Linus with some good observations on garbage collection

Wed May 4 18:57:15 PDT 2011

On 5/4/2011 7:38 PM, Don wrote:
> Jérôme M. Berger wrote:
>> Bruno Medeiros wrote:
>>> On 29/04/2011 17:30, Andrei Alexandrescu wrote:
>>>> On 4/29/11 10:40 AM, Bruno Medeiros wrote:
>>>>> On 23/04/2011 15:45, Andrei Alexandrescu wrote:
>>>>>> On 4/23/11 8:57 AM, dsimcha wrote:
>>>>>>> BTW, since when does the ternary operator work with functions, as
>>>>>>> opposed to variables?
>>>>> And that's since the C days btw. The function call is just an
>>>>> operation,
>>>>> the callee an operand, so any expression can be there.
>>>>>
>>>>>> They are converted to pointers to functions. Not something I'd
>>>>>> recommend
>>>>>> because it makes the call slower.
>>>>>>
>>>>>> Andrei
>>>>> Hum, I didn't know that. Why does it make the call slower (other than
>>>>> the actual ternary operation), is it because it has to load the
>>>>> function
>>>>> address from a register/variable, instead of being a constant value?

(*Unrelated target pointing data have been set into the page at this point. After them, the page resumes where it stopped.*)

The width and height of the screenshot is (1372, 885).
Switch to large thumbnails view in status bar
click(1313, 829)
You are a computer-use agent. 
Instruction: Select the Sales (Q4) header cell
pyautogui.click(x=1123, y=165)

>>>>> And/or not being able to inline the call?
>>>>> I mean, the first aspect seems like a very minor impact in
>>>>> performance,
>>>>> almost negligible.
>>>> It's an indirect call instead of a direct call.
>>>>
>>>> Andrei
>>> Well, yes, that's kinda of what I was thinking already (although I
>>> referred to more low-level, assembler terms).

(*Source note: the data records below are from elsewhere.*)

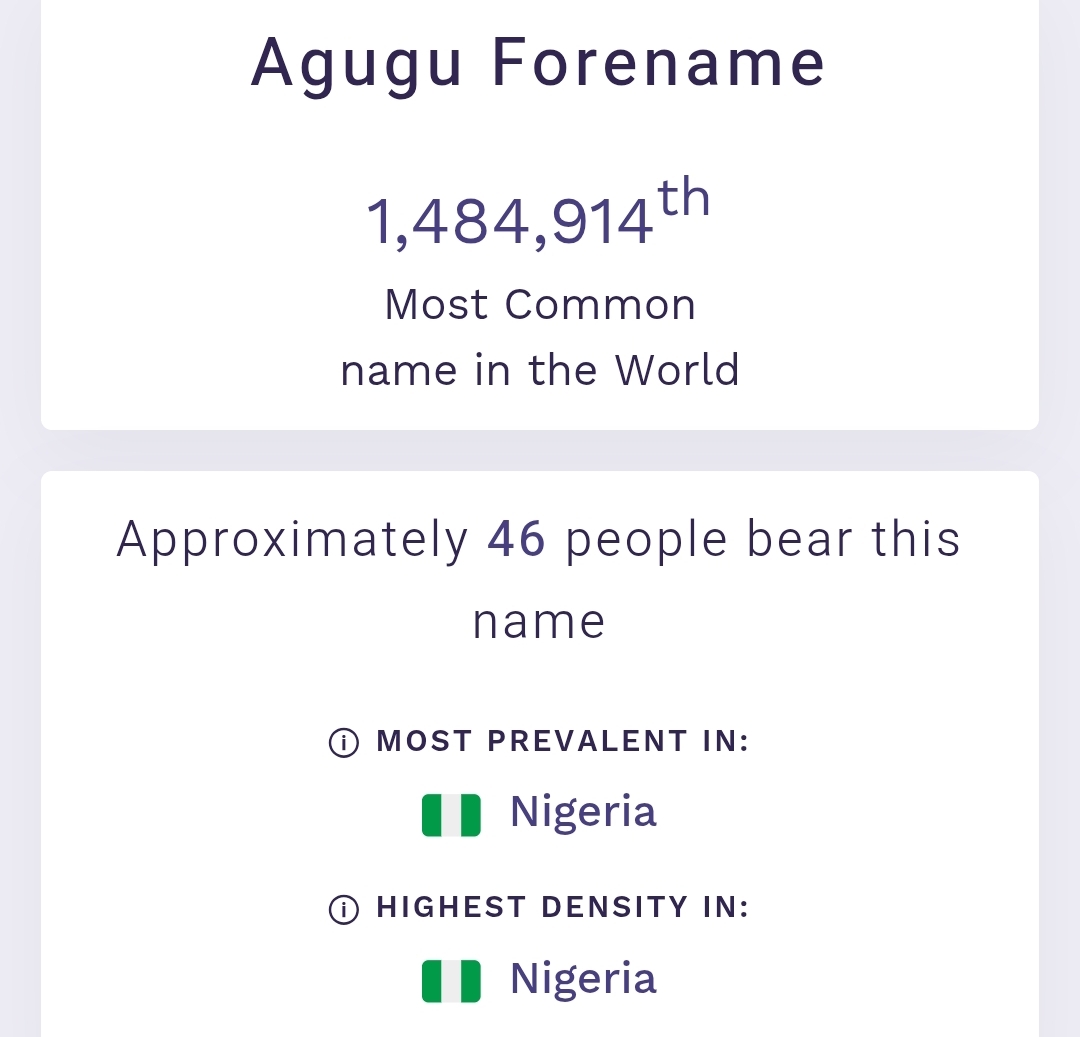Click the 'name in the World' text line
This screenshot has width=1080, height=1037.
coord(540,371)
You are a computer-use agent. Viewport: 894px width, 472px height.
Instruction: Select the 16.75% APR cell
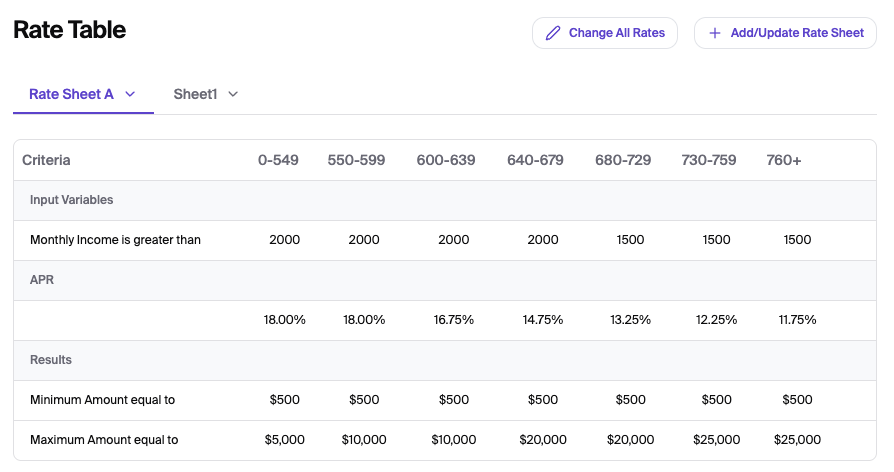tap(453, 320)
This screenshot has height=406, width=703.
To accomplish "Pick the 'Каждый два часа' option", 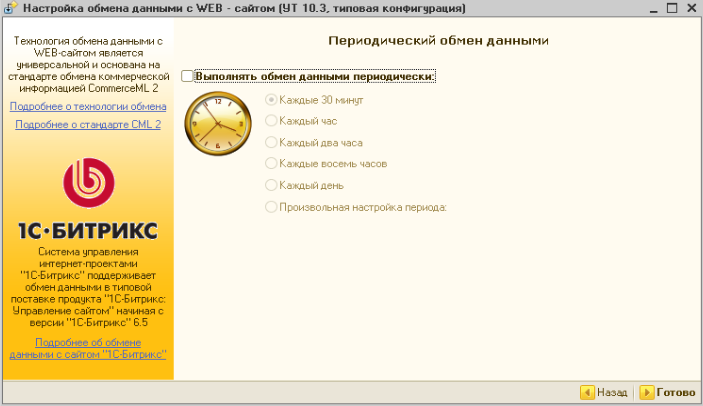I will coord(270,143).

>>> But my question remains, why is an indirect function call slower than a
>>> direct one, and is that difference significant? (excluding of course the
>>> possibilities of inlining and other static analysis that direct
>>> invocations offer) There is no extra overhead other than loading the
>>> function address from a register/variable, right?
>>>
>> AIUI, with a direct call the CPU can anticipate the call (because
>> it knows the target address) and start filling the pipeline
>> immediately. OTOH, with an indirect call the CPU cannot know the
>> target until it reads the register, which means that the pipeline
>> will empty itself before the call is executed. With the pipeline
>> length of some modern CPUs (Pentium 4 being amongst the worst), this
>> can result in very large slowdowns.
>>
>> Jerome
>
> That was true ten years ago, but not any more. Modern CPUs can do branch
> prediction of indirect jumps.

Yeh, I tested this a while back and can dig up/recreate the benchmark if 
need be.  A virtual function call that's always resolving to the same 
address (so the branch is highly predictable) is not measurably slower 
than a _non-inlined_ direct function call.  However, if the branch is 
not predictable, it's substantially slower and virtual functions usually 
can't be inlined.